● **PROBLEM REQUIREMENTS**:
Convert the lines of the material, from the line containing "Image resolution: width=1283" through the line containing "Click HELP in the top navigation", into a JSON list of strings with one string per line and no blank lines.

● **DATA TO PROCESS**:
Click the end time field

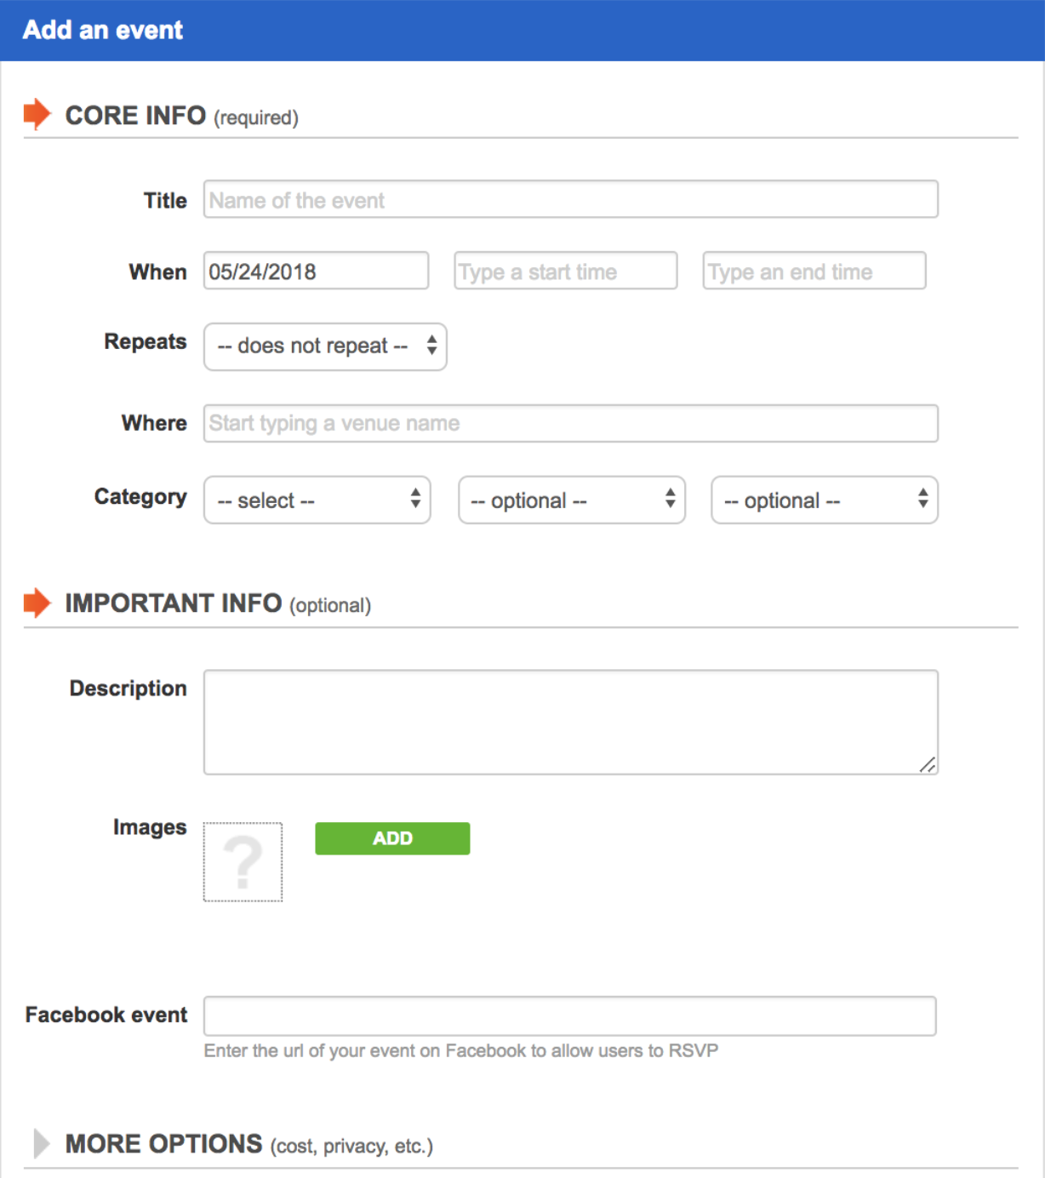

...

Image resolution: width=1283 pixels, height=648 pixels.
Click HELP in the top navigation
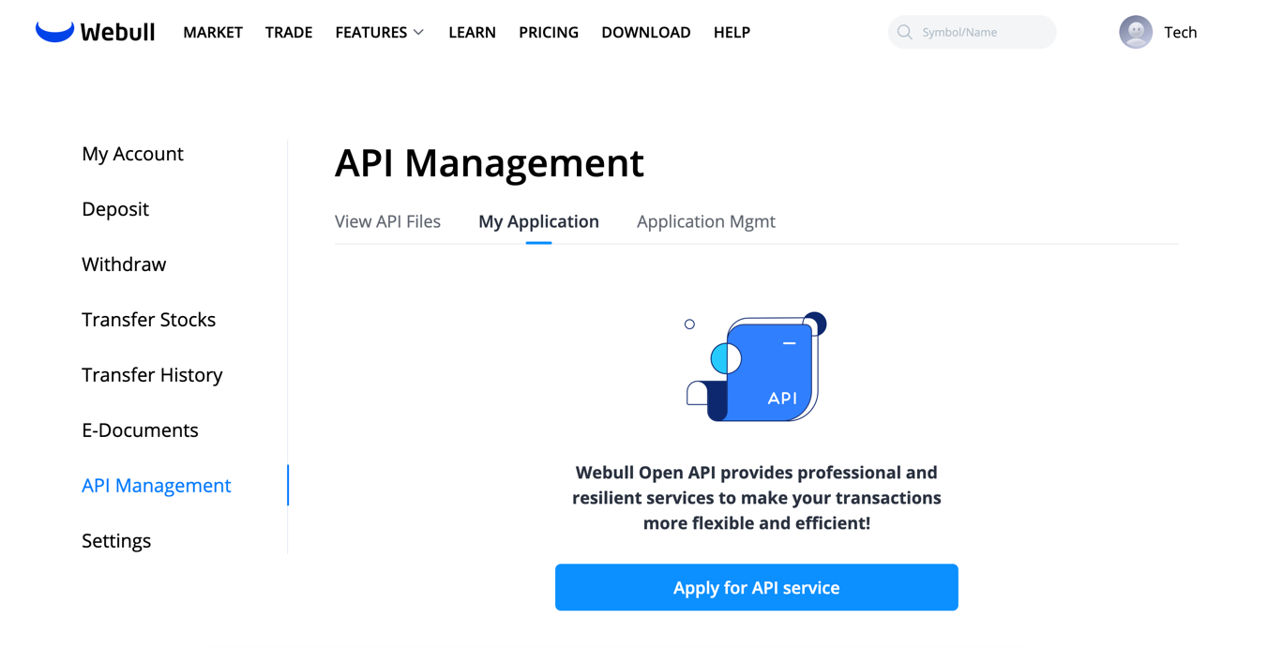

...

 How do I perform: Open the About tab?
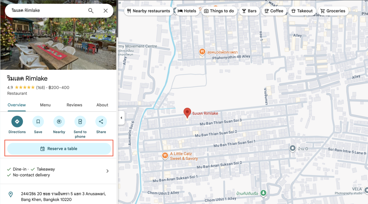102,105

● **FULL ANSWER**:
[
  "Image resolution: width=1283 pixels, height=648 pixels.",
  "Click HELP in the top navigation"
]